ASSIGNED TASK:
Give back every record precisely.

RECORDED INFORMATION:
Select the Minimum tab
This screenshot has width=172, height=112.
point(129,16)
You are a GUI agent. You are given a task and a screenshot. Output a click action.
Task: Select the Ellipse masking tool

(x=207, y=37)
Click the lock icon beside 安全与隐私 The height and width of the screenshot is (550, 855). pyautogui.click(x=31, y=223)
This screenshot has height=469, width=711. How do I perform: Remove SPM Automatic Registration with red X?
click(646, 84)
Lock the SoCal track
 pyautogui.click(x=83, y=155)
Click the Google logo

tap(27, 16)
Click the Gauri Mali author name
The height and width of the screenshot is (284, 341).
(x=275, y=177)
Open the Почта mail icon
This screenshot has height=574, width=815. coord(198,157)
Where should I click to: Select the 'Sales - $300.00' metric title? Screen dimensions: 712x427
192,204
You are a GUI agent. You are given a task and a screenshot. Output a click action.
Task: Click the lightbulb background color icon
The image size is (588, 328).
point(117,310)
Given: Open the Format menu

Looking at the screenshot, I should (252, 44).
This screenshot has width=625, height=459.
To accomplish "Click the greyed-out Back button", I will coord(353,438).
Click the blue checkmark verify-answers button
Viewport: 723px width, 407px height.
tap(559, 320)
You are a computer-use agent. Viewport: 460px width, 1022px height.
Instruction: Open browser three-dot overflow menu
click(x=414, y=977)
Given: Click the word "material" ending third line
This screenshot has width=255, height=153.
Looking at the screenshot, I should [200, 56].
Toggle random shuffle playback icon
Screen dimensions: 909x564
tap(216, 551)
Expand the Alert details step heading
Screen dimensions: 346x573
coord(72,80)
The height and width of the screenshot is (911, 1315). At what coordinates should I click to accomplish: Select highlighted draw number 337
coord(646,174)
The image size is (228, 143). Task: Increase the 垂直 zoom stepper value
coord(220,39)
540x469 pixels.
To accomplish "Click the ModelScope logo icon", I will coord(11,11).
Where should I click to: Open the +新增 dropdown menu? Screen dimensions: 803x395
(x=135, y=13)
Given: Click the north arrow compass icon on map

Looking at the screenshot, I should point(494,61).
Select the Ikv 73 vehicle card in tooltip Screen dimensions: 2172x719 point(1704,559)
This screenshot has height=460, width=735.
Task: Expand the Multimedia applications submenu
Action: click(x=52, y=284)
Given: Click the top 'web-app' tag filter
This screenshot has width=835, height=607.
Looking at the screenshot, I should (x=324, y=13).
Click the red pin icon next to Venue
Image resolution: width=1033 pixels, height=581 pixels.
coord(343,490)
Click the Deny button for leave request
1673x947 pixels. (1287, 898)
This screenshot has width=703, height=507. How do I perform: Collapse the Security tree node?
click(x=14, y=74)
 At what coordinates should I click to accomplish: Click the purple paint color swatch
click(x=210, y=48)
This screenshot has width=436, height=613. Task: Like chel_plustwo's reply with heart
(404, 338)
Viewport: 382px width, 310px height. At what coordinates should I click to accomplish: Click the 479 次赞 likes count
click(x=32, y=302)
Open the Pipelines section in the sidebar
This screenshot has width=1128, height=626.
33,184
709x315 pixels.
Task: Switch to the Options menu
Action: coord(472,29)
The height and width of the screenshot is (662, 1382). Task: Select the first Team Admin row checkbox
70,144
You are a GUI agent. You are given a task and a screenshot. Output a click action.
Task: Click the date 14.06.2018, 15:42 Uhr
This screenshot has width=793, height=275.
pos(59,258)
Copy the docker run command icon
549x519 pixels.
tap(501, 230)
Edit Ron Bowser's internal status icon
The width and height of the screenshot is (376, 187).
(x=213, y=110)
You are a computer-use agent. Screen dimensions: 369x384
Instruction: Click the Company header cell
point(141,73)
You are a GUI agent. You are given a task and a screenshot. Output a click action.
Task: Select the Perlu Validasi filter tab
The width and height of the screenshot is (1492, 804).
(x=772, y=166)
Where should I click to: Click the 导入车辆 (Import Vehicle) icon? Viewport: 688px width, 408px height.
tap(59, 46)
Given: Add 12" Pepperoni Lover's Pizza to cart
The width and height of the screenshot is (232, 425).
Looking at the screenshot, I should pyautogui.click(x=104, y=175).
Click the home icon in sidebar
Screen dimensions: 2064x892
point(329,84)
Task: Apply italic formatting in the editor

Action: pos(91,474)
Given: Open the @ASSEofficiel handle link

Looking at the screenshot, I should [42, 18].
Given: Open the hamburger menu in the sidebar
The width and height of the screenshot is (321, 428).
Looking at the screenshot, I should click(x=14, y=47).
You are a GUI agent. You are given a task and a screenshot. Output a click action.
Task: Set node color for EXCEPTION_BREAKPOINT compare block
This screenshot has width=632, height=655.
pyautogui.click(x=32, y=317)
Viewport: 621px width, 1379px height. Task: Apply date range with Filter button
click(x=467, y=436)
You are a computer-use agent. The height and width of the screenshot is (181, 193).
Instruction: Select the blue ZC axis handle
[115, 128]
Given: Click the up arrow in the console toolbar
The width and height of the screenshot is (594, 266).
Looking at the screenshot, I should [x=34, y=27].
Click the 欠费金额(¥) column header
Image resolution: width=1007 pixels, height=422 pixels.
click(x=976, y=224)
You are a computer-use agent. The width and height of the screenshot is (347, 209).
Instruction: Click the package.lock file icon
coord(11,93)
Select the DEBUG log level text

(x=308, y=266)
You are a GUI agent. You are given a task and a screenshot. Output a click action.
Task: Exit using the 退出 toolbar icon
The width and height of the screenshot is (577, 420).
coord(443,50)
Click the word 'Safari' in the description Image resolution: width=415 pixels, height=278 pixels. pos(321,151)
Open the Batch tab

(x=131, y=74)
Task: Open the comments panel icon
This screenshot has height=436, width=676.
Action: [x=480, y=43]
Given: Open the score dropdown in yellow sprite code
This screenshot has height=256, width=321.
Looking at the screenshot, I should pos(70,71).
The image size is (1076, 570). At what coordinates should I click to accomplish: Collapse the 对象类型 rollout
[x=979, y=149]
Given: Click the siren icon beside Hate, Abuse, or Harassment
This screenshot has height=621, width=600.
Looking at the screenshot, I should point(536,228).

EXERCISE RESPONSE:
Select the Minimum tab
This screenshot has width=172, height=112.
point(129,16)
You are a GUI agent. You are given a task and a screenshot. Output a click action.
Task: Select the Ellipse masking tool

(x=207, y=37)
Click the lock icon beside 安全与隐私 The height and width of the screenshot is (550, 855). pyautogui.click(x=31, y=223)
This screenshot has height=469, width=711. How do I perform: Remove SPM Automatic Registration with red X?
click(646, 84)
Lock the SoCal track
 pyautogui.click(x=83, y=155)
Click the Google logo

tap(27, 16)
Click the Gauri Mali author name
The height and width of the screenshot is (284, 341).
(x=275, y=177)
Open the Почта mail icon
This screenshot has height=574, width=815. coord(198,157)
Where should I click to: Select the 'Sales - $300.00' metric title? Screen dimensions: 712x427
192,204
You are a GUI agent. You are given a task and a screenshot. Output a click action.
Task: Click the lightbulb background color icon
The image size is (588, 328).
point(117,310)
Given: Open the Format menu

Looking at the screenshot, I should (252, 44).
This screenshot has width=625, height=459.
To accomplish "Click the greyed-out Back button", I will coord(353,438).
Click the blue checkmark verify-answers button
Viewport: 723px width, 407px height.
tap(559, 320)
You are a computer-use agent. Viewport: 460px width, 1022px height.
Instruction: Open browser three-dot overflow menu
click(x=414, y=977)
Given: Click the word "material" ending third line
This screenshot has width=255, height=153.
Looking at the screenshot, I should [200, 56].
Toggle random shuffle playback icon
Screen dimensions: 909x564
tap(216, 551)
Expand the Alert details step heading
Screen dimensions: 346x573
coord(72,80)
The height and width of the screenshot is (911, 1315). At what coordinates should I click to accomplish: Select highlighted draw number 337
coord(646,174)
The image size is (228, 143). Task: Increase the 垂直 zoom stepper value
coord(220,39)
540x469 pixels.
To accomplish "Click the ModelScope logo icon", I will coord(11,11).
Where should I click to: Open the +新增 dropdown menu? Screen dimensions: 803x395
(x=135, y=13)
Given: Click the north arrow compass icon on map

Looking at the screenshot, I should point(494,61).
Select the Ikv 73 vehicle card in tooltip Screen dimensions: 2172x719 point(1704,559)
This screenshot has height=460, width=735.
Task: Expand the Multimedia applications submenu
Action: click(x=52, y=284)
Given: Click the top 'web-app' tag filter
This screenshot has width=835, height=607.
Looking at the screenshot, I should (x=324, y=13).
Click the red pin icon next to Venue
Image resolution: width=1033 pixels, height=581 pixels.
coord(343,490)
Click the Deny button for leave request
1673x947 pixels. (1287, 898)
This screenshot has width=703, height=507. How do I perform: Collapse the Security tree node?
click(x=14, y=74)
 At what coordinates should I click to accomplish: Click the purple paint color swatch
click(x=210, y=48)
This screenshot has width=436, height=613. Task: Like chel_plustwo's reply with heart
(404, 338)
Viewport: 382px width, 310px height. At what coordinates should I click to accomplish: Click the 479 次赞 likes count
click(x=32, y=302)
Open the Pipelines section in the sidebar
This screenshot has width=1128, height=626.
33,184
709x315 pixels.
Task: Switch to the Options menu
Action: coord(472,29)
The height and width of the screenshot is (662, 1382). Task: Select the first Team Admin row checkbox
70,144
You are a GUI agent. You are given a task and a screenshot. Output a click action.
Task: Click the date 14.06.2018, 15:42 Uhr
This screenshot has width=793, height=275.
pos(59,258)
Copy the docker run command icon
549x519 pixels.
tap(501, 230)
Edit Ron Bowser's internal status icon
The width and height of the screenshot is (376, 187).
(x=213, y=110)
You are a computer-use agent. Screen dimensions: 369x384
Instruction: Click the Company header cell
point(141,73)
You are a GUI agent. You are given a task and a screenshot. Output a click action.
Task: Select the Perlu Validasi filter tab
The width and height of the screenshot is (1492, 804).
(x=772, y=166)
Where should I click to: Click the 导入车辆 (Import Vehicle) icon? Viewport: 688px width, 408px height.
tap(59, 46)
Given: Add 12" Pepperoni Lover's Pizza to cart
The width and height of the screenshot is (232, 425).
Looking at the screenshot, I should pyautogui.click(x=104, y=175).
Click the home icon in sidebar
Screen dimensions: 2064x892
point(329,84)
Task: Apply italic formatting in the editor

Action: pos(91,474)
Given: Open the @ASSEofficiel handle link

Looking at the screenshot, I should [42, 18].
Given: Open the hamburger menu in the sidebar
The width and height of the screenshot is (321, 428).
Looking at the screenshot, I should click(x=14, y=47).
You are a GUI agent. You are given a task and a screenshot. Output a click action.
Task: Set node color for EXCEPTION_BREAKPOINT compare block
This screenshot has width=632, height=655.
pyautogui.click(x=32, y=317)
Viewport: 621px width, 1379px height. Task: Apply date range with Filter button
click(x=467, y=436)
You are a computer-use agent. The height and width of the screenshot is (181, 193).
Instruction: Select the blue ZC axis handle
[115, 128]
Given: Click the up arrow in the console toolbar
The width and height of the screenshot is (594, 266).
Looking at the screenshot, I should [x=34, y=27].
Click the 欠费金额(¥) column header
Image resolution: width=1007 pixels, height=422 pixels.
click(x=976, y=224)
You are a computer-use agent. The width and height of the screenshot is (347, 209).
Instruction: Click the package.lock file icon
coord(11,93)
Select the DEBUG log level text

(x=308, y=266)
You are a GUI agent. You are given a task and a screenshot. Output a click action.
Task: Exit using the 退出 toolbar icon
The width and height of the screenshot is (577, 420).
coord(443,50)
Click the word 'Safari' in the description Image resolution: width=415 pixels, height=278 pixels. pos(321,151)
Open the Batch tab

(x=131, y=74)
Task: Open the comments panel icon
This screenshot has height=436, width=676.
Action: [x=480, y=43]
Given: Open the score dropdown in yellow sprite code
This screenshot has height=256, width=321.
Looking at the screenshot, I should pos(70,71).
The image size is (1076, 570). At what coordinates should I click to accomplish: Collapse the 对象类型 rollout
[x=979, y=149]
Given: Click the siren icon beside Hate, Abuse, or Harassment
This screenshot has height=621, width=600.
Looking at the screenshot, I should point(536,228).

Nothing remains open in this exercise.